There is a tacit wisdom of architecture that has accumulated in history and tradition. This is a wisdom that luminously reveals the mental essence of the art of architecture. But architecture needs slowness to re-connect itself with this source of silent knowledge. Architecture requires slowness in order to develop again a cumulative knowledge, to accumulate a sense of continuity and to become enrooted in culture.
We need an architecture that rejects momentariness, speed and fashion; instead of accelerating change and a sense of uncertainty architecture must slow down our experience of reality in order to create an experiential background for grasping and understanding change. Instead of current obsession with novelty, architecture must acknowledge and respond to the bio-cultural and archaic dimensions of the human psyche. Juhani Pallasmaa, Six Themes for the Next Millennium
Great acceleration is followed by a deceleration. It is necessary so that the power mechanisms wouldn’t be exhausted or destroyed. Certain vital functions of the mechanism are being individually shut down, and later we realize they were not vital after all, because the machine keeps moving anyway.

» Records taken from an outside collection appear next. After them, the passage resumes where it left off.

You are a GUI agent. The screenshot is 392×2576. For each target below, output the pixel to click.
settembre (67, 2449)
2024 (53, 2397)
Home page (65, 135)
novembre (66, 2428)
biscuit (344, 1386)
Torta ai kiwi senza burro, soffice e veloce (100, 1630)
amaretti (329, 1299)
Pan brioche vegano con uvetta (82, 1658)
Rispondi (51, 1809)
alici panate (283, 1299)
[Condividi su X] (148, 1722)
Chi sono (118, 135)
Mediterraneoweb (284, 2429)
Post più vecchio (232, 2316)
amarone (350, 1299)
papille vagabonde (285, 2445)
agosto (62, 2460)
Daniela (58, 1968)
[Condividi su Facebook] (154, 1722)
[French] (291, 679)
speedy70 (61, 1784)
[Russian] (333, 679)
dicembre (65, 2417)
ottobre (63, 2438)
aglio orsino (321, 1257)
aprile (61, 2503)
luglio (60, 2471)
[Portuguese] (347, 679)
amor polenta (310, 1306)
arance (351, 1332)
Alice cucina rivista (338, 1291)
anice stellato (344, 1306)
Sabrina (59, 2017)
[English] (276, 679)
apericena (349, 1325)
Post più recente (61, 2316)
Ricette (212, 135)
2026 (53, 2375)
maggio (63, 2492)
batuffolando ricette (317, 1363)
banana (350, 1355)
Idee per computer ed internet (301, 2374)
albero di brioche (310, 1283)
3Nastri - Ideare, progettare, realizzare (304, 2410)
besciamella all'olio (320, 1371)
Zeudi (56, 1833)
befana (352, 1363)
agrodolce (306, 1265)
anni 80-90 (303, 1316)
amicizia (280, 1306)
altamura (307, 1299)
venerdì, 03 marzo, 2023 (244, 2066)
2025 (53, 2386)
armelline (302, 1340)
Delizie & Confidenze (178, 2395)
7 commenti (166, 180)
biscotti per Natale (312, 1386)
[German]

These days we are vividly becoming aware of this slowdown, now that various functions of living and movement freedom are being abolished, though at the same time, these new conditions open a variety of new insights and horizons. Many freedoms that have been taken away show us that we can, in fact, live unhindered even without them. It is as if some tectonic plates of habits had been moved and crushed in a deep geological abyss. These new moments, which are but an introduction into something yet to come – where the current order will be turned upside-down, present us with an opportunity to position ourselves within new frames of perception and reaction. Symbolically put, and with regards to the recent earthquake in Zagreb, we were left without decorations, which had no fundaments in the first place; they simply stood for what they were – mere decorations. Slowing down is likewise beneficial because of the increasing loss of the depth of experience and horizons. Otherwise, the 4-dimensional understanding of the environment is becoming flatter and flatter, abandoning us in space, surrounded by numerous images and information we do not know what to do with, how to apply them nor how to treat them.
Finally, slowing down can bring us back to our archaic origins, however, not to the period of fire and wheel invention, but rather to the discernment of the essential from the nonessential, due to the experience acquired so far. In an allencompassing social catharsis, we might proceed with the reduction of all that is irrelevant in order to reset the notions and start anew. That is what the crises are for.